High-resolution manometry (HRM) improves on previous manometric systems by including a greater number of sensors that are more densely placed. Due to deglutitive movement of the HRM catheter and upper esophageal sphincter (UES), it is unclear which HRM sensors capture pressure in the UES. To address this issue, we present two complementary studies to describe UES pressure patterns using HRM + videofluoroscopy and HRM + electromyography (EMG). Case series involving a new analysis method. Study 1: Simultaneous HRM + videofluoroscopy were performed in 11 healthy subjects swallowing five 10-mL thin-liquid boluses. HRM catheter and UES movement were tracked to identify UES pressure patterns over multiple HRM sensors. Study 2: Simultaneous HRM + cricopharyngeal EMGs were performed in six healthy subjects swallowing five 10-mL water boluses. HRM and EMG outputs were correlated over individual and multiple HRM sensors.
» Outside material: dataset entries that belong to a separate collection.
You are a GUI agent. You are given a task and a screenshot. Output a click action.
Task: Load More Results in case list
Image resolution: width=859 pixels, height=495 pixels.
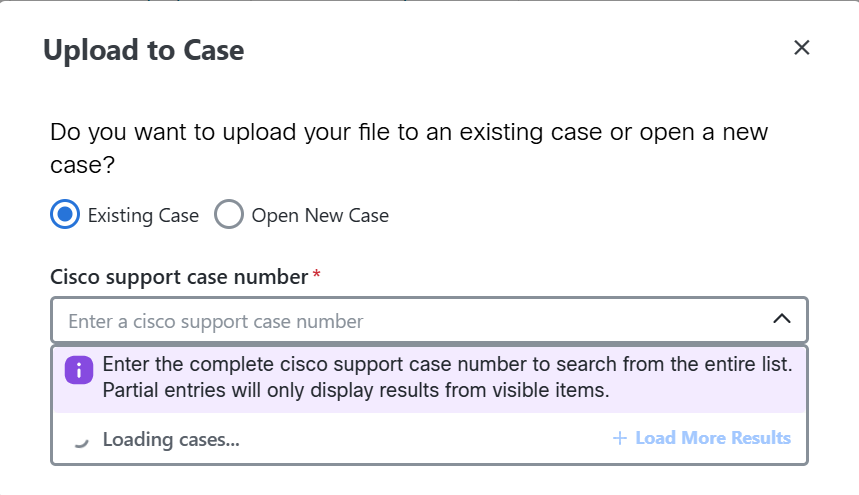pyautogui.click(x=702, y=438)
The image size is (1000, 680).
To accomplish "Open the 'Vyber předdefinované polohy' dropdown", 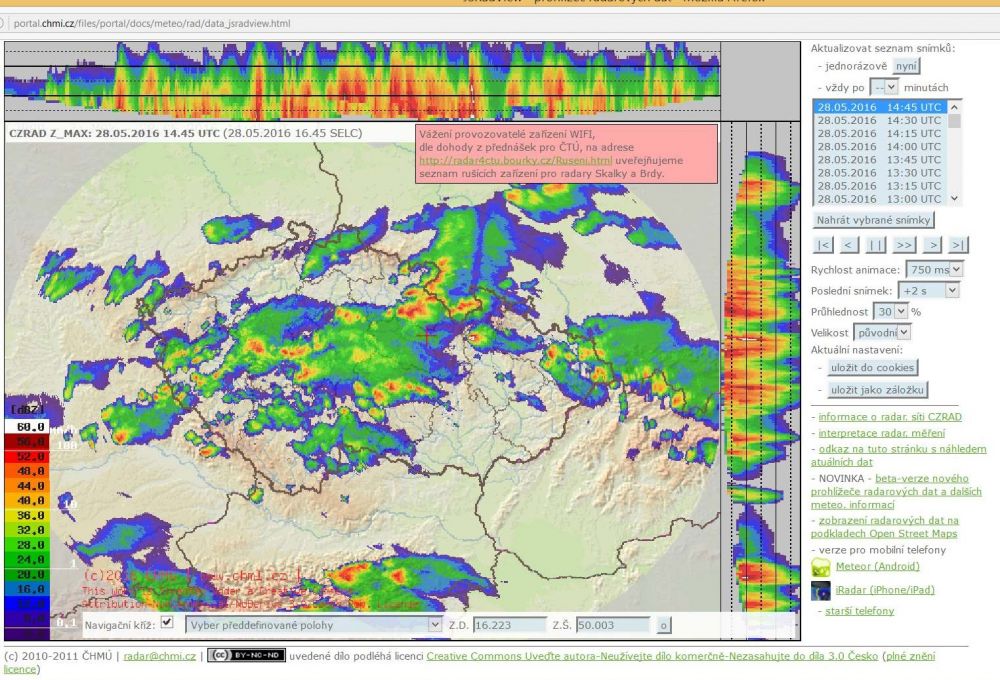I will click(313, 625).
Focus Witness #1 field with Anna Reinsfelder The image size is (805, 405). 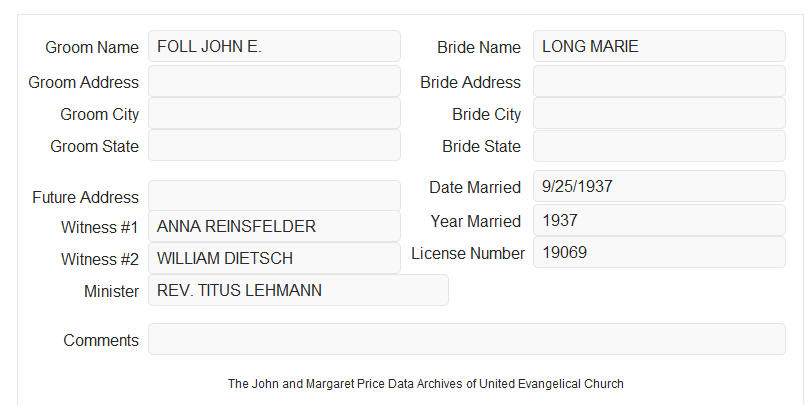click(274, 226)

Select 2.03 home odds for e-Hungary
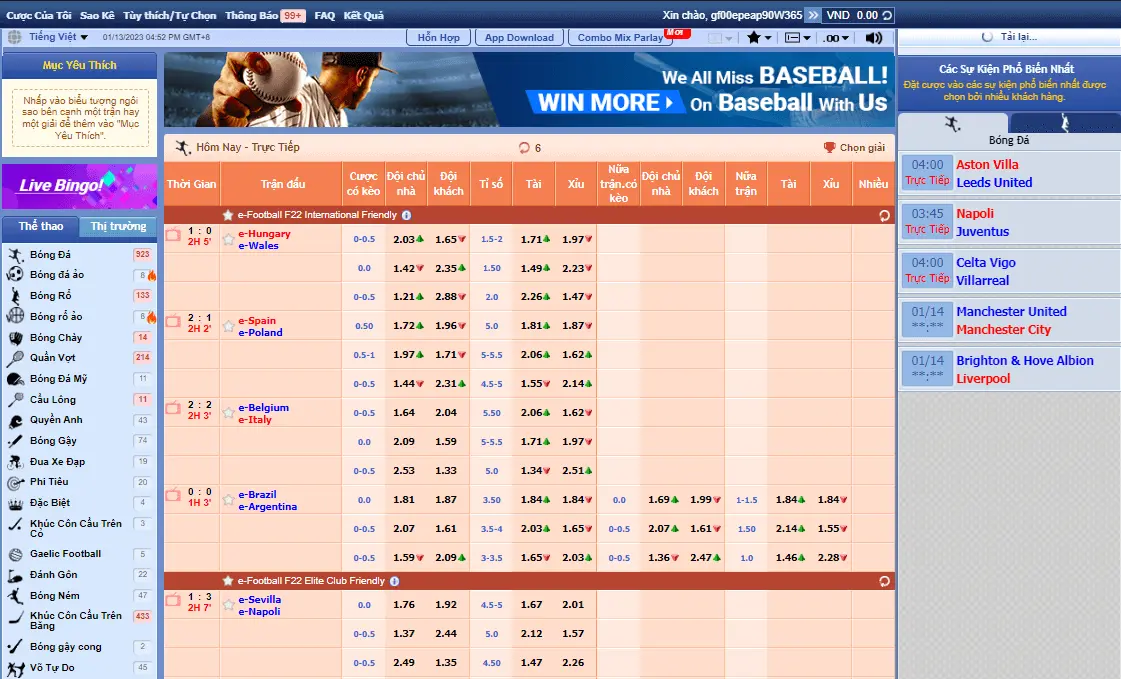(407, 239)
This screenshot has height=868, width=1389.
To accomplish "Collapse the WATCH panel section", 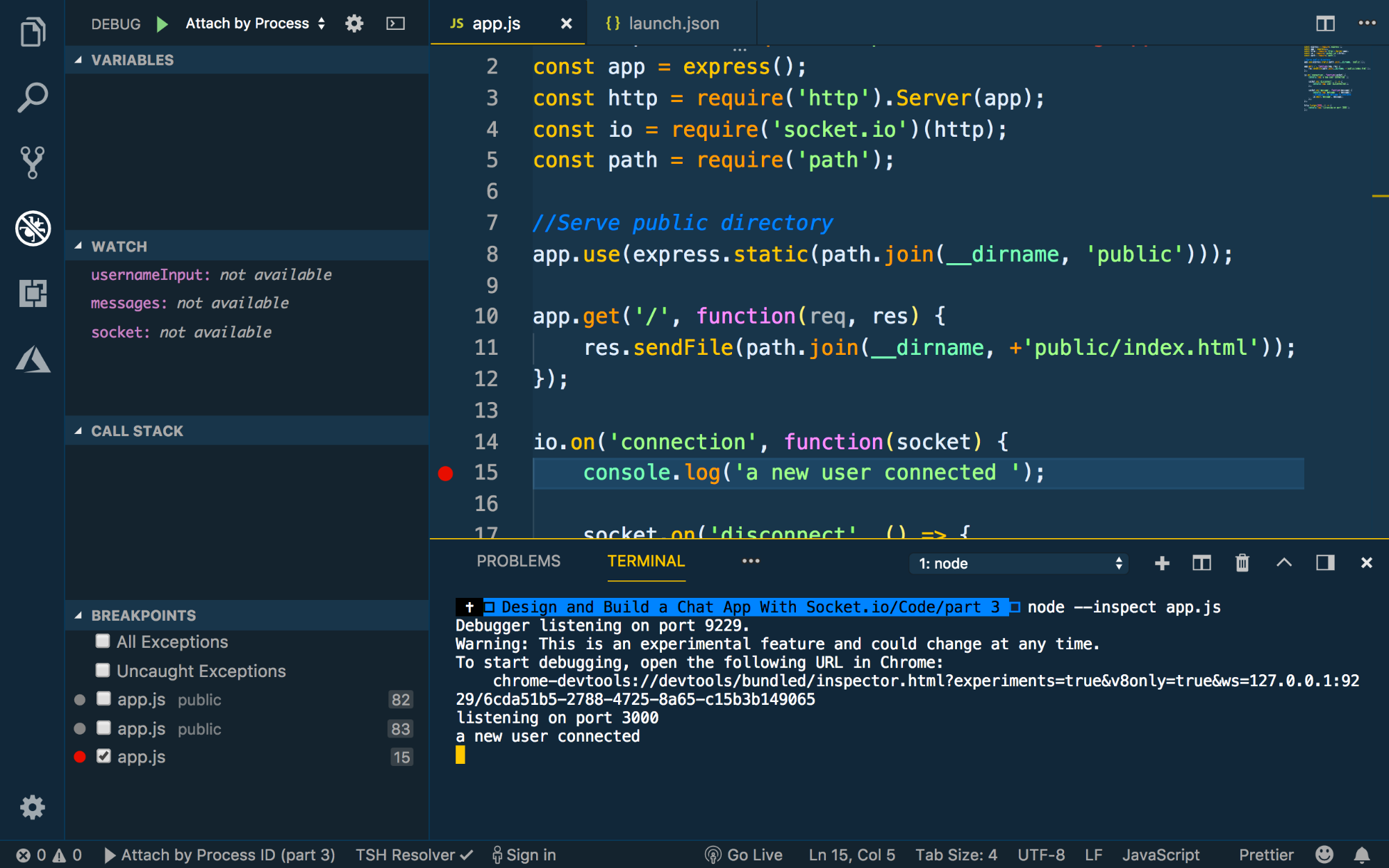I will point(80,246).
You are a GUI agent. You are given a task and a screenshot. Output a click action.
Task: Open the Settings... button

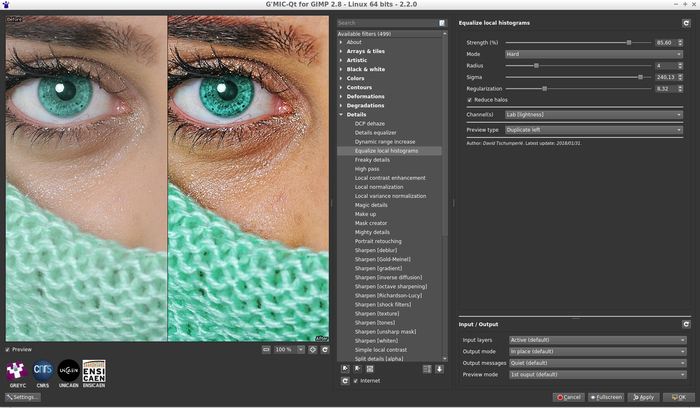pos(22,397)
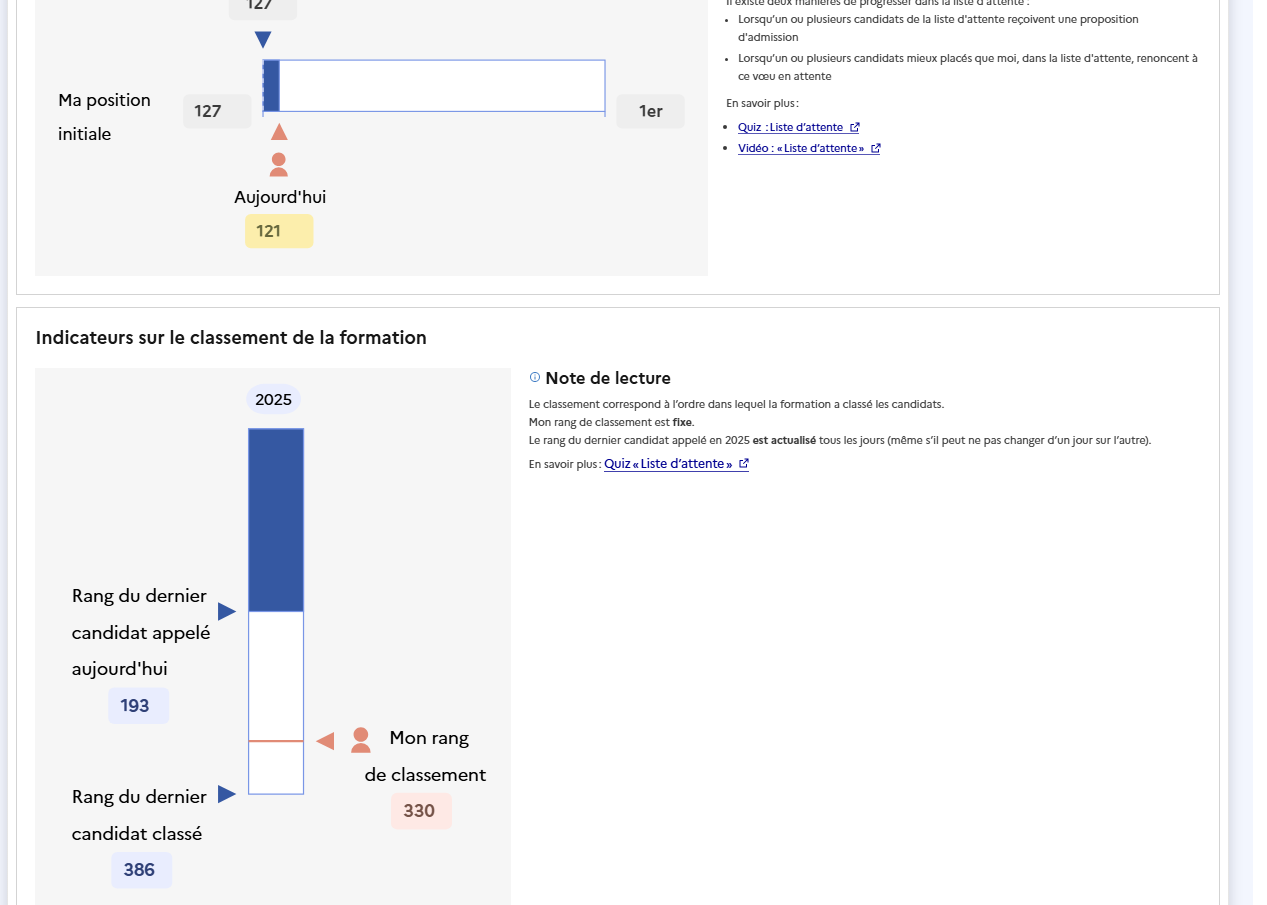The height and width of the screenshot is (905, 1267).
Task: Click the yellow "121" current position badge
Action: 279,231
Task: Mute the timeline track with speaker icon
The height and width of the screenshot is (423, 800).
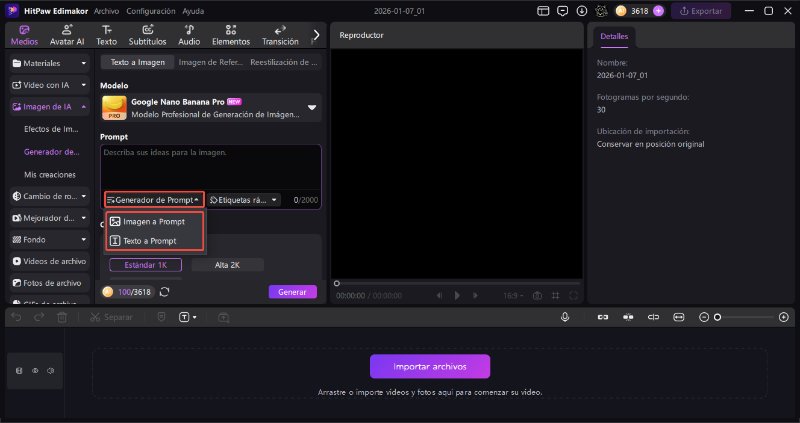Action: click(50, 371)
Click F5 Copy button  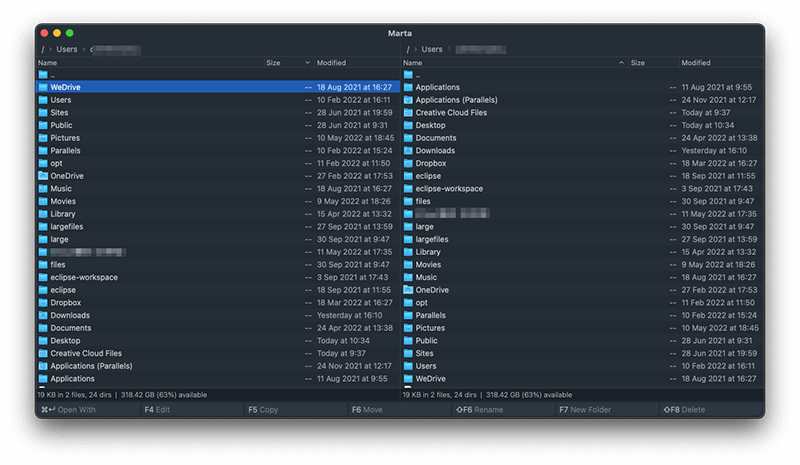click(x=263, y=410)
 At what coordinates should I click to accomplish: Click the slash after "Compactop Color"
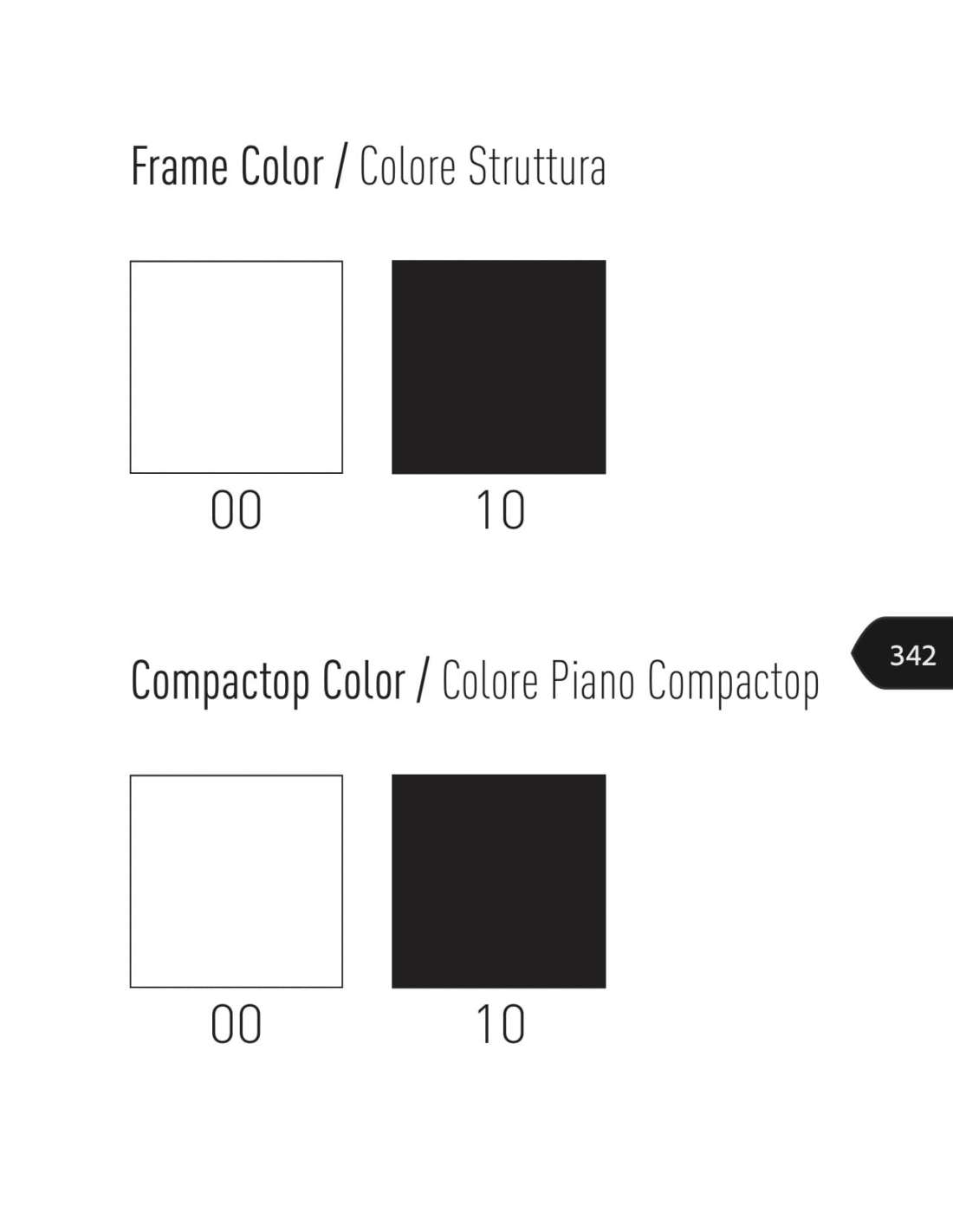(x=422, y=681)
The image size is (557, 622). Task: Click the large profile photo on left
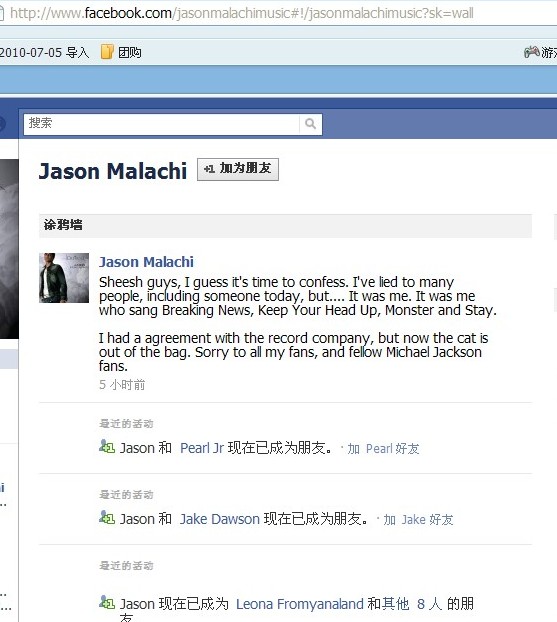pos(9,249)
HRM sensors move prior to UES movement (P < .001) and to a lesser extent in rostral and ventral directions (P ≤ .01) than the UES. UES closure pressure is captured with two distinct patterns: 1) a rostral UES pattern with short durations and fast rate of pressure release, depicting UES descent along the catheter as it closes; and 2) a caudal UES pattern with tonic pressures at baseline and a deglutitive nadir. The HRM + EMG multisensor correlation (r = 0.88) was significantly stronger than the single-sensor correlation (r = 0.80; P = .02). During deglutition, the HRM catheter and the UES rise above baseline positions and create a distinctive, multisensor manometric trace. Accurate deglutitive UES pressure evaluation must include multiple manometric sensors. 4 Laryngoscope, 126:657-664, 2016.